The Holy Father’s Pastoral Letter to the Catholics of Ireland has been published on the Vatican Website.
As we might expect, it is a letter full of concern for those who have been abused, and for the damage that the abuse has done to the Church in particular, and to Irish society in general; but unlike the bromides put out by certain hierarchs (not just in Ireland) in relation to such abuses, the Holy Father pulls no punches :
‘To priests and religious who have abused children
You betrayed the trust that was placed in you by innocent young people and their parents, and you must answer for it before Almighty God and before properly constituted tribunals. You have forfeited the esteem of the people of Ireland and brought shame and dishonour upon your confreres’

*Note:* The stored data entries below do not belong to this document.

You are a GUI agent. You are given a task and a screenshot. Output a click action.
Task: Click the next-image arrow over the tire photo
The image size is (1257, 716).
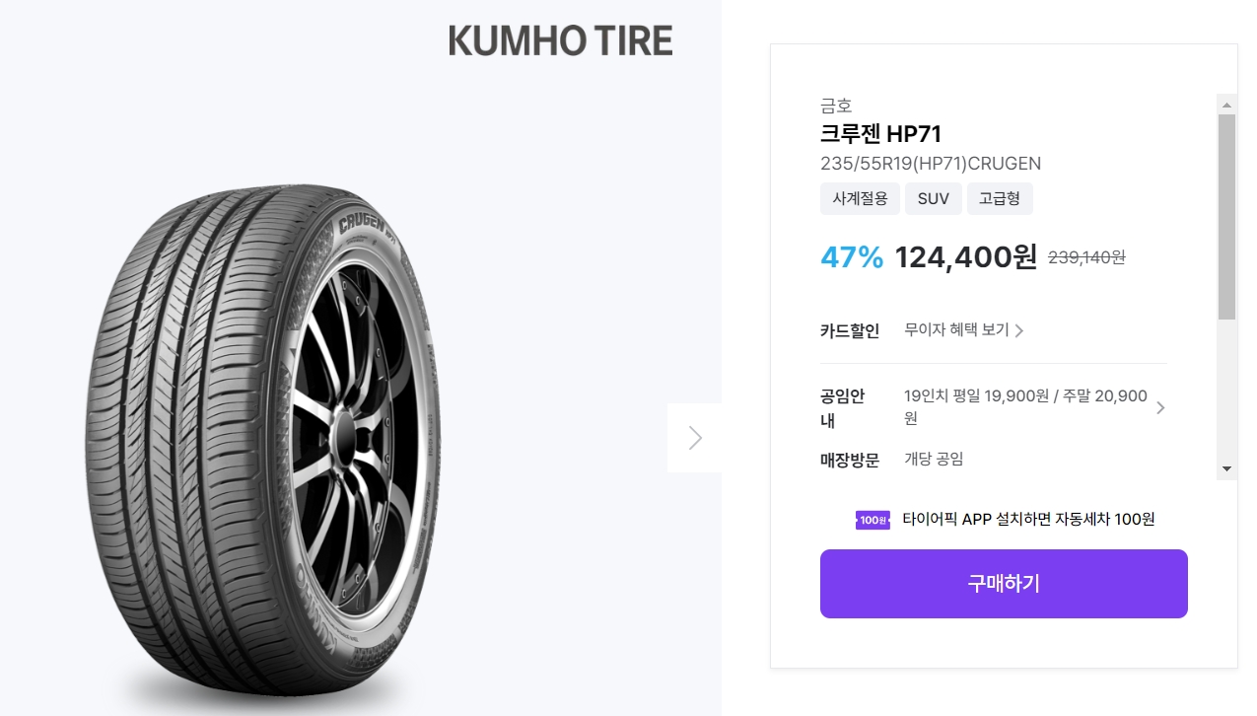(695, 438)
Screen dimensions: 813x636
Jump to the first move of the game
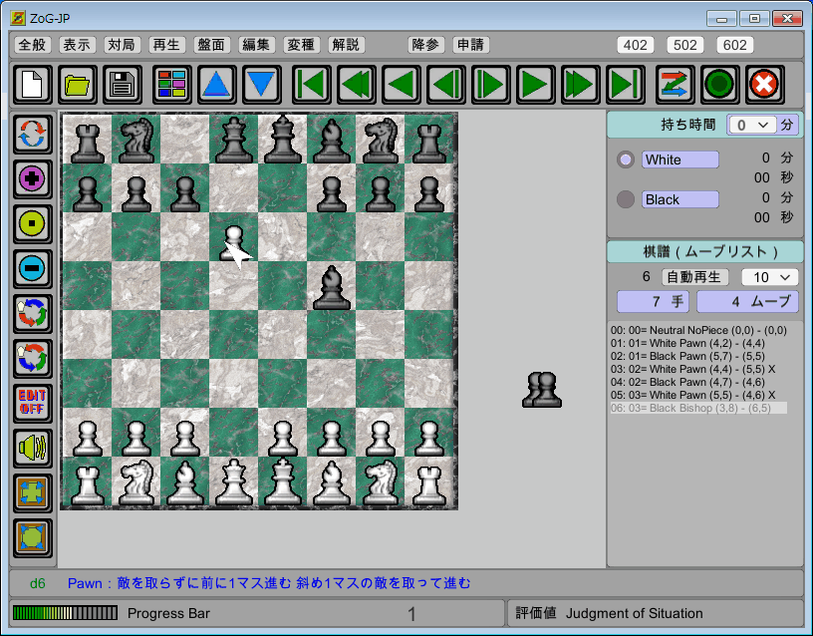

Similarly, he is not exactly reserved in his remarks to the Bishops :
‘To my brother bishops
It cannot be denied that some of you and your predecessors failed, at times grievously, to apply the long-established norms of canon law to the crime of child abuse. Serious mistakes were made in responding to allegations . . . it must be admitted that grave errors of judgement were made and failures of leadership occurred. All this has seriously undermined your credibility and effectiveness.’
I think it is obvious to all that the Holy Father has taken this matter with a great deal more seriousness than at least some of the Irish Bishops – and indeed more than some other Bishops elsewhere in the Church : certainly there can be no suggestion that his expression of regret is in any way equivocal :
‘To the victims of abuse and their families
You have suffered grievously and I am truly sorry. I know that nothing can undo the wrong you have endured. Your trust has been betrayed and your dignity has been violated. . . . It is understandable that you find it hard to forgive or be reconciled with the Church. In her name, I openly express the shame and remorse that we all feel.’
Clearly, whatever the world may want to think, the Holy Father is seriously concerned, and determined to do something about this situation : we must just hope that men of goodwill outside the Church will recognize and acknowledge this, and offer him their support . . . and we Catholics, of course, must not only support the Holy Father in thought and word - which includes sharing in the ‘shame and remorse’ to which he refers - we must support him in deed also :
in which context I should draw to your attention His Holiness’ ‘Prayer for the Church in Ireland’.
God of our fathers,
renew us in the faith which is our life and salvation,
the hope which promises forgiveness and interior renewal,
the charity which purifies and opens our hearts
to love you, and in you, each of our brothers and sisters.
Lord Jesus Christ,
may the Church in Ireland renew her age-old commitment
to the education of our young people
in the way of truth and goodness,
holiness and generous service to society.
Holy Spirit, comforter, advocate and guide,
inspire a new springtime of holiness and apostolic zeal
for the Church in Ireland.
May our sorrow and our tears,
our sincere effort to redress past wrongs,
and our firm purpose of amendment
bear an abundant harvest of grace
for the deepening of the faith
in our families, parishes, schools and communities,
for the spiritual progress of Irish society,
and the growth of charity, justice, joy and peace
within the whole human family.
To you, Triune God,
confident in the loving protection of Mary,
Queen of Ireland, our Mother,
and of Saint Patrick, Saint Brigid and all the saints,
do we entrust ourselves, our children,
and the needs of the Church in Ireland.